/---
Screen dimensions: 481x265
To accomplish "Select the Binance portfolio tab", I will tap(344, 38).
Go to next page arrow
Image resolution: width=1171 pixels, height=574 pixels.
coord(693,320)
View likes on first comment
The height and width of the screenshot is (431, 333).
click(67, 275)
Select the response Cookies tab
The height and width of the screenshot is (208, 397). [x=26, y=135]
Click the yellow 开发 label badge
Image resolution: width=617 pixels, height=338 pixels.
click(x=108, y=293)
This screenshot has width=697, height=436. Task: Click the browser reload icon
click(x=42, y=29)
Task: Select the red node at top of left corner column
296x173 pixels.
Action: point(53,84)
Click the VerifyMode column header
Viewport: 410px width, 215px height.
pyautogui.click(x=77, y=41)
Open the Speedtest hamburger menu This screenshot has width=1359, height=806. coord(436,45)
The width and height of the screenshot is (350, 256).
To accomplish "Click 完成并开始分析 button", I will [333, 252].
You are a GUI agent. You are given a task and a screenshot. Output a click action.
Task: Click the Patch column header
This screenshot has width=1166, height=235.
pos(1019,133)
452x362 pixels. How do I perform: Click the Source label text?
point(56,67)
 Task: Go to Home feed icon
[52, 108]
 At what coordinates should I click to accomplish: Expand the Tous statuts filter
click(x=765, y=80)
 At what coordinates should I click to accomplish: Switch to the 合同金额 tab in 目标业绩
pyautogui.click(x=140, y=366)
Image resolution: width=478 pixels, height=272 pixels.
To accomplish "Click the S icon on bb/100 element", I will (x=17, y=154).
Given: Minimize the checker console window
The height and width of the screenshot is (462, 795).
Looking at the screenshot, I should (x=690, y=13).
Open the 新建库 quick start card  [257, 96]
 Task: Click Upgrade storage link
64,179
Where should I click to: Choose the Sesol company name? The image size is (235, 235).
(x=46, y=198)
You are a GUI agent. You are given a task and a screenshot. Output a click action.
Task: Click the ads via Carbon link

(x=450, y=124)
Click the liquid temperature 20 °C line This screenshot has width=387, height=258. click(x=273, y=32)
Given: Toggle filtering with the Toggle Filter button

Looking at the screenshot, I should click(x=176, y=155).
\---
_EXERCISE GOAL_
Write out every entry exactly as it appears.

_RESULT OF THIS TASK_
Screen dimensions: 481x265
To accomplish "Select the Binance portfolio tab", I will tap(344, 38).
Go to next page arrow
Image resolution: width=1171 pixels, height=574 pixels.
coord(693,320)
View likes on first comment
The height and width of the screenshot is (431, 333).
click(67, 275)
Select the response Cookies tab
The height and width of the screenshot is (208, 397). [x=26, y=135]
Click the yellow 开发 label badge
Image resolution: width=617 pixels, height=338 pixels.
click(x=108, y=293)
This screenshot has width=697, height=436. Task: Click the browser reload icon
click(x=42, y=29)
Task: Select the red node at top of left corner column
296x173 pixels.
Action: point(53,84)
Click the VerifyMode column header
Viewport: 410px width, 215px height.
pyautogui.click(x=77, y=41)
Open the Speedtest hamburger menu This screenshot has width=1359, height=806. coord(436,45)
The width and height of the screenshot is (350, 256).
To accomplish "Click 完成并开始分析 button", I will [333, 252].
You are a GUI agent. You are given a task and a screenshot. Output a click action.
Task: Click the Patch column header
This screenshot has width=1166, height=235.
pos(1019,133)
452x362 pixels. How do I perform: Click the Source label text?
point(56,67)
 Task: Go to Home feed icon
[52, 108]
 At what coordinates should I click to accomplish: Expand the Tous statuts filter
click(x=765, y=80)
 At what coordinates should I click to accomplish: Switch to the 合同金额 tab in 目标业绩
pyautogui.click(x=140, y=366)
Image resolution: width=478 pixels, height=272 pixels.
To accomplish "Click the S icon on bb/100 element", I will (x=17, y=154).
Given: Minimize the checker console window
The height and width of the screenshot is (462, 795).
Looking at the screenshot, I should (x=690, y=13).
Open the 新建库 quick start card  [257, 96]
 Task: Click Upgrade storage link
64,179
Where should I click to: Choose the Sesol company name? The image size is (235, 235).
(x=46, y=198)
You are a GUI agent. You are given a task and a screenshot. Output a click action.
Task: Click the ads via Carbon link

(x=450, y=124)
Click the liquid temperature 20 °C line This screenshot has width=387, height=258. click(x=273, y=32)
Given: Toggle filtering with the Toggle Filter button

Looking at the screenshot, I should click(x=176, y=155).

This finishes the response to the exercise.